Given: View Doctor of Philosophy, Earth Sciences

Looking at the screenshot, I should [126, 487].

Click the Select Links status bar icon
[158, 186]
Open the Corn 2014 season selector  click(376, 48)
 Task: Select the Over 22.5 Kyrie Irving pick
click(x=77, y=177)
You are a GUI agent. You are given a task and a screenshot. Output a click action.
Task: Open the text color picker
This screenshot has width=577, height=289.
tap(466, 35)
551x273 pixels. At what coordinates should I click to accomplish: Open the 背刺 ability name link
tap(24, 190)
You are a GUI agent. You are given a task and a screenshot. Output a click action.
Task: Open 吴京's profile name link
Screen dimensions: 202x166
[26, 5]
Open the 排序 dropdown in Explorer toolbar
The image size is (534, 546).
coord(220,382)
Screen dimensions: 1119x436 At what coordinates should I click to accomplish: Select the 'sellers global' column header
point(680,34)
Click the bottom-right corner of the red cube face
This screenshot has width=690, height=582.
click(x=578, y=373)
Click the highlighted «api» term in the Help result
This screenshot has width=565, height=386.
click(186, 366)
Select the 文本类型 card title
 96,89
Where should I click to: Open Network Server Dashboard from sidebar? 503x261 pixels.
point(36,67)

---

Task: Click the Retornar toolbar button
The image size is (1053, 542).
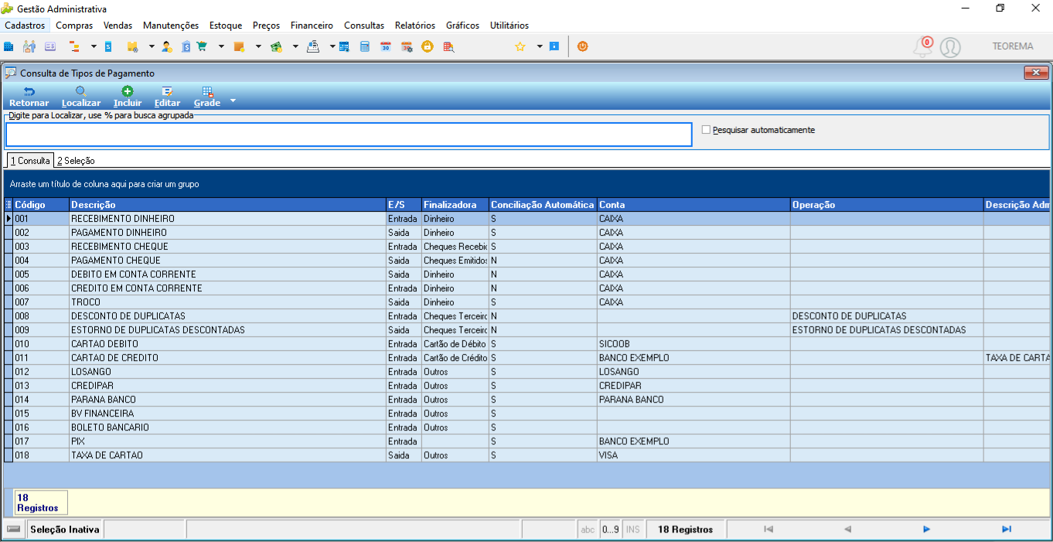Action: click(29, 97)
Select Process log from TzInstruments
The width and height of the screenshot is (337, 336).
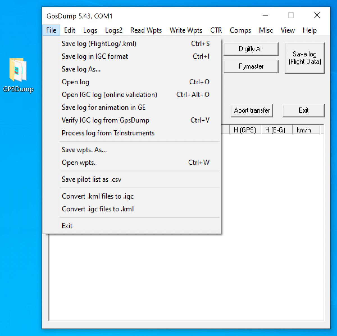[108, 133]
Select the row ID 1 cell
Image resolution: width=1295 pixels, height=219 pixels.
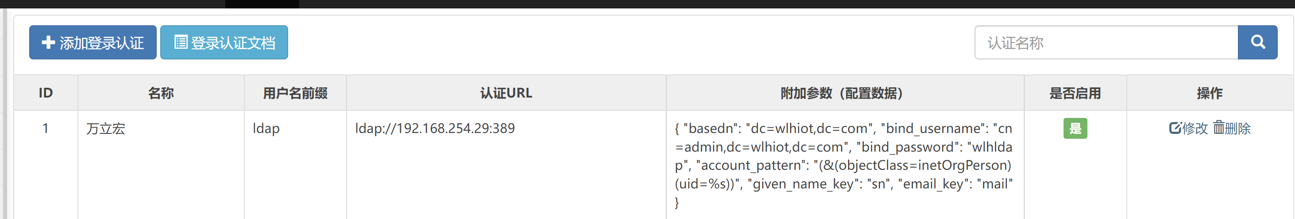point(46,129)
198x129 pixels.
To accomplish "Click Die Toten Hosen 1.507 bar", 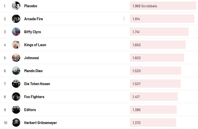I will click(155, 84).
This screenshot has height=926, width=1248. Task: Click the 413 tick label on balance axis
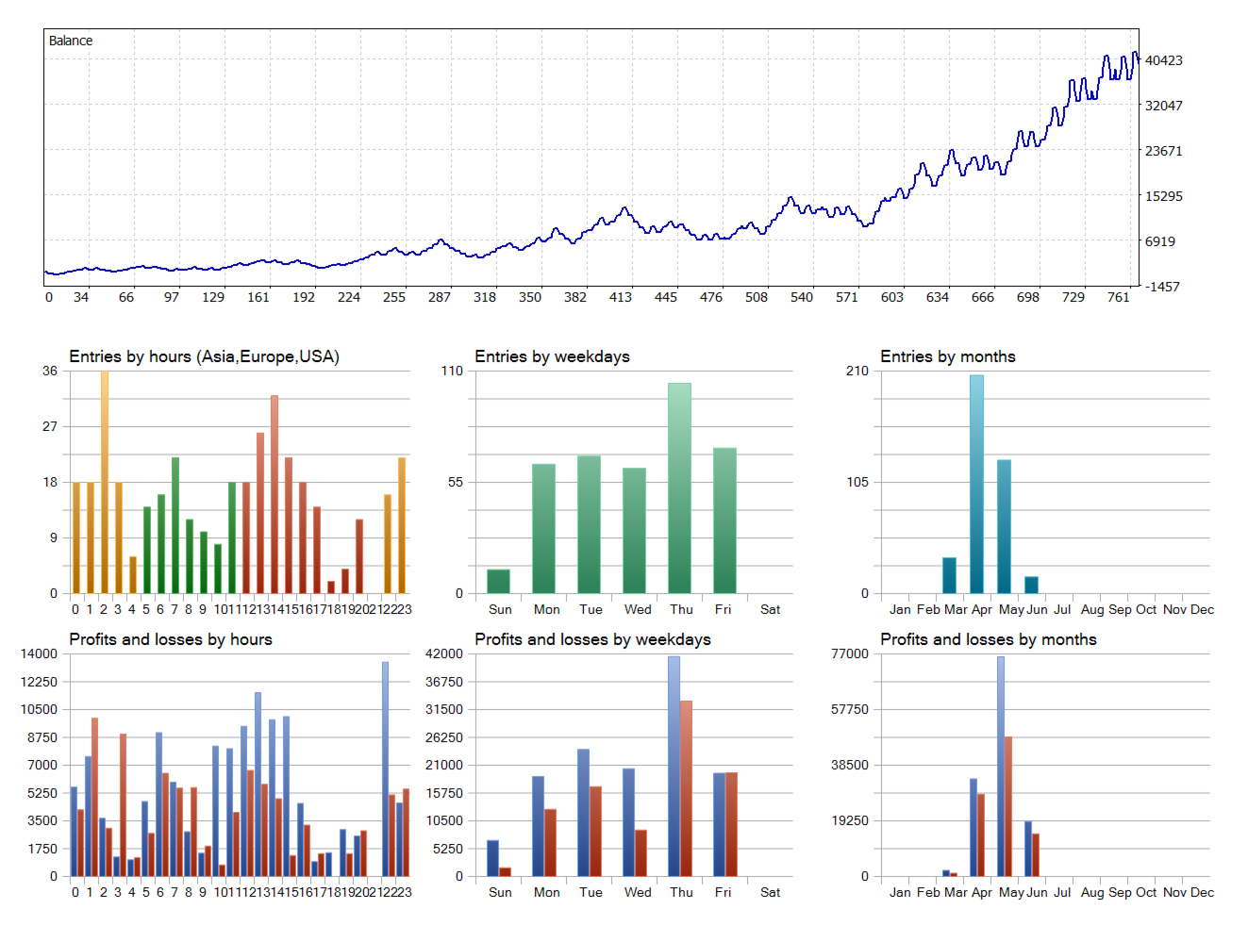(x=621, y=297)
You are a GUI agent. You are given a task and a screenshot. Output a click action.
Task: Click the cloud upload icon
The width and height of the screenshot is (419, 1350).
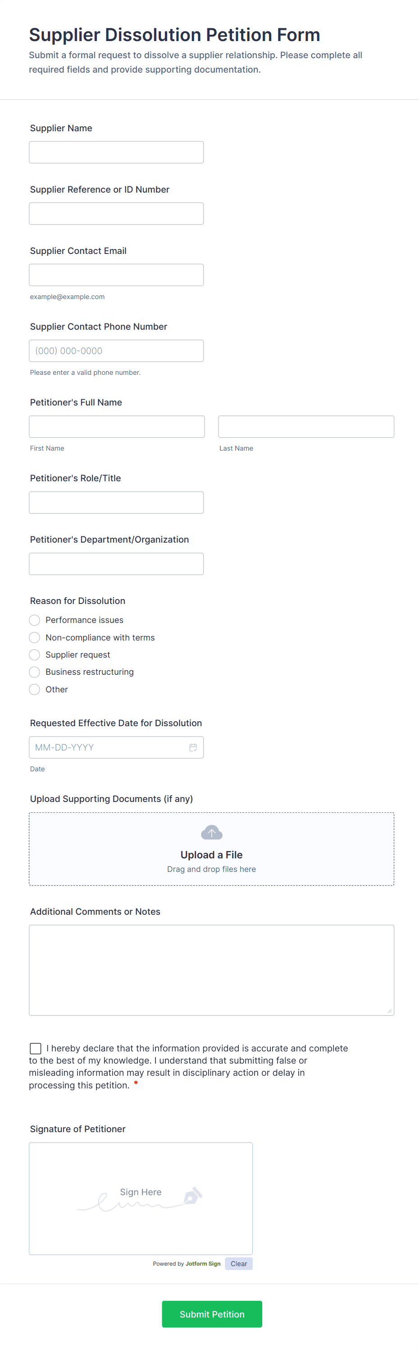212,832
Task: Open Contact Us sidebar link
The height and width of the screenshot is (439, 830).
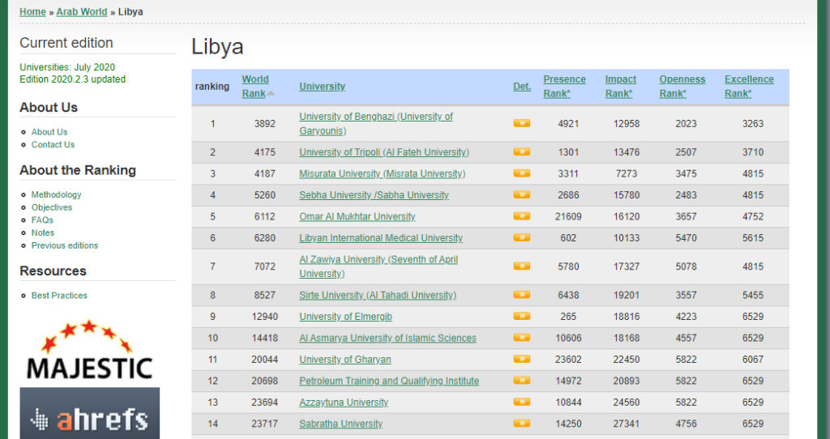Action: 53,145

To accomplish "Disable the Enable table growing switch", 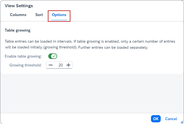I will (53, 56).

▶ **What the exercise asks**
Where in the records does the word "toolbar" appear? Copy each line that holds it.

▶ **Solution for this task**
Open the 排序 dropdown in Explorer toolbar
Task: Click the Retornar toolbar button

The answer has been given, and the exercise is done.